Re: [PATCH v2 1/2] x86/mce/AMD: Redo use of SMCA MCA_DE{STAT,ADDR} registers

From: Borislav Petkov
Date: Wed Apr 05 2017 - 12:46:52 EST


On Wed, Apr 05, 2017 at 02:52:08PM +0000, Ghannam, Yazen wrote:
> Yes, BIOS does and should set this bit. If it doesn't for some reason
> then our handling in the Kernel will still be functional. We just
> won't find Deferred errors in MCA_STATUS.

Ok.

> I'd rather we keep as many checks as possible out of __log_error().

What checks?

> Your suggestion gave me an idea. Let's drop __log_error_deferred() and just
> select the correct registers in the deferred error interrupt handler.
>
> /*
> * APIC interrupt handler for deferred errors
> *
> * We have three scenarios for checking for Deferred errors.
> * 1) Non-SMCA systems check MCA_STATUS and log error if found.
> * 2) SMCA systems check MCA_STATUS. If error is found then log it and also
> * clear MCA_DESTAT.
> * 3) SMCA systems check MCA_DESTAT, if error was not found in MCA_STATUS, and
> * log it.
> */
> static void amd_deferred_error_interrupt(void)
> {
> unsigned int bank;
> u64 status;
>
> for (bank = 0; bank < mca_cfg.banks; ++bank) {
> rdmsrl(msr_ops.status(bank), status);
>
> if (is_deferred_error(status)) {
> __log_error(bank, msr_ops.status(bank), msr_ops.addr(bank), 0);

So we're an SMCA box and we land here on a deferred error, we don't have
anything in the standard MSRs...

> /* Clear MCA_DESTAT even if we used MCA_STATUS. */
> if (mce_flags.smca)
> wrmsrl(MSR_AMD64_SMCA_MCx_DESTAT(bank), 0);

... and here we clear the info which we wanted to log before we log it!

>
> } else if (mce_flags.smca) {
> rdmsrl(MSR_AMD64_SMCA_MCx_DESTAT(bank), status);
>
> if (is_deferred_error(status))
> __log_error(bank, MSR_AMD64_SMCA_MCx_DESTAT(bank), MSR_AMD64_SMCA_MCx_DEADDR(bank), 0);

So we execute __log_error() twice on an SMCA box for a deferred error.

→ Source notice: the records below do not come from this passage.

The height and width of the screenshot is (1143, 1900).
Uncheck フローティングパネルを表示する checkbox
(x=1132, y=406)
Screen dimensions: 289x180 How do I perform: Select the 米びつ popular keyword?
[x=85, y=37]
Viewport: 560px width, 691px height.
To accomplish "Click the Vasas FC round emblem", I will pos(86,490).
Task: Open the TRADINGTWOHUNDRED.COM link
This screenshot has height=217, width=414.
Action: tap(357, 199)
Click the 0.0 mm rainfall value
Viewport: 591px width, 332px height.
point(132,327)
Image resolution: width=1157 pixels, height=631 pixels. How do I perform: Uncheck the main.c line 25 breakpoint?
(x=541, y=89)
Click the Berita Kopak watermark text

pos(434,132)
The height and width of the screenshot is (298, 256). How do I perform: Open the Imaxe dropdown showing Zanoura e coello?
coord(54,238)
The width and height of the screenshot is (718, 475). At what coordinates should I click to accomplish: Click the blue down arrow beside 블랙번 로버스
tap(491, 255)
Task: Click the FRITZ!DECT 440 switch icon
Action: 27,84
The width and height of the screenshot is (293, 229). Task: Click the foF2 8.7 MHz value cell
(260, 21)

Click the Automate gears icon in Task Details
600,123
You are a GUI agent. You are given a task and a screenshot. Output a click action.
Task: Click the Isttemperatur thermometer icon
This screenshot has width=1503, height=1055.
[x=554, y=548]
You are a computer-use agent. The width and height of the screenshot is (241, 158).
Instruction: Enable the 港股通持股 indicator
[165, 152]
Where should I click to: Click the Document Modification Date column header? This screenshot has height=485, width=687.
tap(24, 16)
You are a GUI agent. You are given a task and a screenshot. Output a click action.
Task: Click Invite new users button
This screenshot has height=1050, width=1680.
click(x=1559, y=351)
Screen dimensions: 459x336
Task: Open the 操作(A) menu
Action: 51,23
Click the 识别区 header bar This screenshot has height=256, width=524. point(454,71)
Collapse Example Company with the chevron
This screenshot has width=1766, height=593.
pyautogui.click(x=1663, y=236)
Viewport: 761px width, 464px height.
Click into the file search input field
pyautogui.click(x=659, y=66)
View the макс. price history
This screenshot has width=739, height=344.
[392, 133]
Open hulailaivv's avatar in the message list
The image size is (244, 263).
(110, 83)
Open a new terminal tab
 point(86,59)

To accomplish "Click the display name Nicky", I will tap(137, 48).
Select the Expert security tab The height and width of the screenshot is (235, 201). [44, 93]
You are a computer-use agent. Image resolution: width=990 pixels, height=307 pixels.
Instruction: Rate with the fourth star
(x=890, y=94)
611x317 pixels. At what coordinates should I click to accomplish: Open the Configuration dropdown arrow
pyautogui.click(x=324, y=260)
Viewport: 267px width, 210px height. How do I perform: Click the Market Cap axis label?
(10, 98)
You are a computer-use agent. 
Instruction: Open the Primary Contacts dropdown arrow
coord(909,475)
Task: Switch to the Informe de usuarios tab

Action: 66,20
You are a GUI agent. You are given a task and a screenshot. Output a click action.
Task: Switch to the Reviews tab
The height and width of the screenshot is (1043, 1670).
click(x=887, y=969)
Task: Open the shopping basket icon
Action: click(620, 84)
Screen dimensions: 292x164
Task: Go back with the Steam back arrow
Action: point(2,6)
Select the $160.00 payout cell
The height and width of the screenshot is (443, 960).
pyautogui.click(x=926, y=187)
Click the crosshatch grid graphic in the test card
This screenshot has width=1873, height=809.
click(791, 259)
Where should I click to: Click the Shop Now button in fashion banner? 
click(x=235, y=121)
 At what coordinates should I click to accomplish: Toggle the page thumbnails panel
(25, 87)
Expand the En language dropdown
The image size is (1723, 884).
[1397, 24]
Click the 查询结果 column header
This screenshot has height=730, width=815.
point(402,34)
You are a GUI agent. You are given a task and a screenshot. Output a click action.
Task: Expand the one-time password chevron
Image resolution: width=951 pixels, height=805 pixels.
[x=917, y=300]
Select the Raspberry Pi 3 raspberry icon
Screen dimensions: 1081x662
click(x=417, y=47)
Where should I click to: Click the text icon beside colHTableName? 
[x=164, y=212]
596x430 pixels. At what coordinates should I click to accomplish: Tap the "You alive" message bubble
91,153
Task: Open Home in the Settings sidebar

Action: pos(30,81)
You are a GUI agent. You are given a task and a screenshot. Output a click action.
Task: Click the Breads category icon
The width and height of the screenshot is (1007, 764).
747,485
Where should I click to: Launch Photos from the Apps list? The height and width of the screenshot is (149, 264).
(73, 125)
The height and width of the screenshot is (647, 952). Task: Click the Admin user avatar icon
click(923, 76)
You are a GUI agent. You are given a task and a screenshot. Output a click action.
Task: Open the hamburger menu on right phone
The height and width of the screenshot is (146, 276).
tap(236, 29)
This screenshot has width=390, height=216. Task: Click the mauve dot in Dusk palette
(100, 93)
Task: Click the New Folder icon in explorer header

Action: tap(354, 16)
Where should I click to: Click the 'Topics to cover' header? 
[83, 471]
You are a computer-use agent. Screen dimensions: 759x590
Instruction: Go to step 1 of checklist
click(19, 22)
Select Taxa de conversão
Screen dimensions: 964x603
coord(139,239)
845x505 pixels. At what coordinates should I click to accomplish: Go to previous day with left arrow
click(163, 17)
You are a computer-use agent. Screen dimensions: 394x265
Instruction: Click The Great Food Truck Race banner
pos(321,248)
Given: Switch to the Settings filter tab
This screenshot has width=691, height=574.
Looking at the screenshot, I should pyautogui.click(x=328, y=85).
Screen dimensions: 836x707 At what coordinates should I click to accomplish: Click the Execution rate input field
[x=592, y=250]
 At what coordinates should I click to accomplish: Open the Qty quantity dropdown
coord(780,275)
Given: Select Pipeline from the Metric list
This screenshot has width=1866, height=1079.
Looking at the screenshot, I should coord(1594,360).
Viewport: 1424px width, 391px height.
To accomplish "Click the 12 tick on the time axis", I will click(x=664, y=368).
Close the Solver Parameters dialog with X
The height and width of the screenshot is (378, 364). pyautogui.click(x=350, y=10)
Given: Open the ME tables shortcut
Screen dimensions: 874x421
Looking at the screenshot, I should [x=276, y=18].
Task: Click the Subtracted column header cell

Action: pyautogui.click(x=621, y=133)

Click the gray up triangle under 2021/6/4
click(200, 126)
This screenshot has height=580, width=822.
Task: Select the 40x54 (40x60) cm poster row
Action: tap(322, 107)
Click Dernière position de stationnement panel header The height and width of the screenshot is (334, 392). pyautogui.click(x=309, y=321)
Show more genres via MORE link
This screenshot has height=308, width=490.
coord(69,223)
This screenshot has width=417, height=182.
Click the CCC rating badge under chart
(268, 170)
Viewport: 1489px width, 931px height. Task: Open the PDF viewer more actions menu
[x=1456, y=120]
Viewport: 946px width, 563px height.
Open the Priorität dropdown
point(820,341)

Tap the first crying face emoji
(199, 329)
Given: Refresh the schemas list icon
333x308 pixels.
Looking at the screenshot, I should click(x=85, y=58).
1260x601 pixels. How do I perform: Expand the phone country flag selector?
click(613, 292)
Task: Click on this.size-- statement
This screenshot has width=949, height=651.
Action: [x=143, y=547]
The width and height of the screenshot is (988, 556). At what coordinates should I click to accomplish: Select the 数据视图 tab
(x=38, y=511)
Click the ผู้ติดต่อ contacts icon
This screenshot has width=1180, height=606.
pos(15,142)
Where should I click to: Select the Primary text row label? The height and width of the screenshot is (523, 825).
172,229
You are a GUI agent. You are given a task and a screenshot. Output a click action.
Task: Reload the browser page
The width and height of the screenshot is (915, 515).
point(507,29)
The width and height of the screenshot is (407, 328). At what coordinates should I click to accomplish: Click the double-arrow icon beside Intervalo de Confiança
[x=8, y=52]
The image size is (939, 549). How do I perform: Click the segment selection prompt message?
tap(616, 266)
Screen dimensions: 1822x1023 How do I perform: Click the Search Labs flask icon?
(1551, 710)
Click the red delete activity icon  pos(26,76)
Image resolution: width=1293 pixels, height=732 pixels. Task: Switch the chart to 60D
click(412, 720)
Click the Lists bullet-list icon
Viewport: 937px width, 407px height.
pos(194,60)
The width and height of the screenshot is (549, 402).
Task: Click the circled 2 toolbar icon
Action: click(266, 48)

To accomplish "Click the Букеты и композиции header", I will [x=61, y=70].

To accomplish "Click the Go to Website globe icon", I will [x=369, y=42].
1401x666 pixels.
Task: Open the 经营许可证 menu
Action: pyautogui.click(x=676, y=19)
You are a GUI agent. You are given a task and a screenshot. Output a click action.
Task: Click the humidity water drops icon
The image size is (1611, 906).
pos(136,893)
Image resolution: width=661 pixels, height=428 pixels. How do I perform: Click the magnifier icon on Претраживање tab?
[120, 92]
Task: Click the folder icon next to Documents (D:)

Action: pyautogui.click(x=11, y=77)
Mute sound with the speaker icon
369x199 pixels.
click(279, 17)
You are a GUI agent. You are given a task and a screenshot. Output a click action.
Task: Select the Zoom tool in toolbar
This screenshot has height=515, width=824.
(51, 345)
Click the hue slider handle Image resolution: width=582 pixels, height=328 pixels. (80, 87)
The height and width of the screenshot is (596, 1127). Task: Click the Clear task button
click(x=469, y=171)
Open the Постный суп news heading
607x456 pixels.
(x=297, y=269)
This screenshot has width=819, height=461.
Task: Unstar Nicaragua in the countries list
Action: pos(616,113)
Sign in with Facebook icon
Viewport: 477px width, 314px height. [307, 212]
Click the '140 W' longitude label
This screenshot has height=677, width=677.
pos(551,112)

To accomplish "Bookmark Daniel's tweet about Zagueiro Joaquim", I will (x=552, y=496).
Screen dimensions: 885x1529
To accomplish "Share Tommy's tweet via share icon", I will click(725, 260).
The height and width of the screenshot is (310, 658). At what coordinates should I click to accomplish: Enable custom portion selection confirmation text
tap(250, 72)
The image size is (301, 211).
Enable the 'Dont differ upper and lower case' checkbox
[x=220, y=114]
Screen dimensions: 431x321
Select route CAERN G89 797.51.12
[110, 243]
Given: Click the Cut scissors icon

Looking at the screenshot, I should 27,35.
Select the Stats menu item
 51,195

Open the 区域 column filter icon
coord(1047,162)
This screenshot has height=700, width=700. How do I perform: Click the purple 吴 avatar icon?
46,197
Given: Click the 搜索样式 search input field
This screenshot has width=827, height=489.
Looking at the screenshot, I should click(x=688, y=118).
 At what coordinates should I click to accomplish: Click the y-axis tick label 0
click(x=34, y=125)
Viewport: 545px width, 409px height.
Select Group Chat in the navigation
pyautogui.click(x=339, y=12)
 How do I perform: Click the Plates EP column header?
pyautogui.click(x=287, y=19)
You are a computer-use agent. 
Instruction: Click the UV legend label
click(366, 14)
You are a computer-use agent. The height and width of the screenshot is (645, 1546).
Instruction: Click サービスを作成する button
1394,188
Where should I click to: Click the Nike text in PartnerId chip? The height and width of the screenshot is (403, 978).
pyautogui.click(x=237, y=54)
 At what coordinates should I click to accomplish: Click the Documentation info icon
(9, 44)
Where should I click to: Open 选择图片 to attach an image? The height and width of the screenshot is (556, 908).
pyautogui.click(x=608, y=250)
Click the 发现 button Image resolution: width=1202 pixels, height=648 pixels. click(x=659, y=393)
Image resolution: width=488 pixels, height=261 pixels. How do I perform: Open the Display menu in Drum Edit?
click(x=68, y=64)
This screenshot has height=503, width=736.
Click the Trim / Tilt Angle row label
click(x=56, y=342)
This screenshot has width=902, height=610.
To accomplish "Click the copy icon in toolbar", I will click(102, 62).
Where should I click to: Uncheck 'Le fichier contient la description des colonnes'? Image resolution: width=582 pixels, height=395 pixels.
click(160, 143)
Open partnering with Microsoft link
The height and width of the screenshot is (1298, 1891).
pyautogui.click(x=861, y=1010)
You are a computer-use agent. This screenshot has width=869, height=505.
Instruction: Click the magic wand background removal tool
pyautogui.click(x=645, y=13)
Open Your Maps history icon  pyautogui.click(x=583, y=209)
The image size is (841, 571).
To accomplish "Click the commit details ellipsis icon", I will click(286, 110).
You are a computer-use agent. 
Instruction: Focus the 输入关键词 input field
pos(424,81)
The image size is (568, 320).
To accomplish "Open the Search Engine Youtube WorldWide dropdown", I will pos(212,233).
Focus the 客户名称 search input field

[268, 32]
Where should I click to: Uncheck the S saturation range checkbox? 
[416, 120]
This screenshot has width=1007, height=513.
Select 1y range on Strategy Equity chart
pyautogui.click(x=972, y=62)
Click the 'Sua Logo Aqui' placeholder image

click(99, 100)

So no, I'd like to see clear code flow which does what the guidance is.
And if you feel it is not readable enough then you restructure more. And
I gave you a perfectly fine __log_error_deferred() which actually does
what the guidance is.

--
Regards/Gruss,
Boris.

Good mailing practices for 400: avoid top-posting and trim the reply.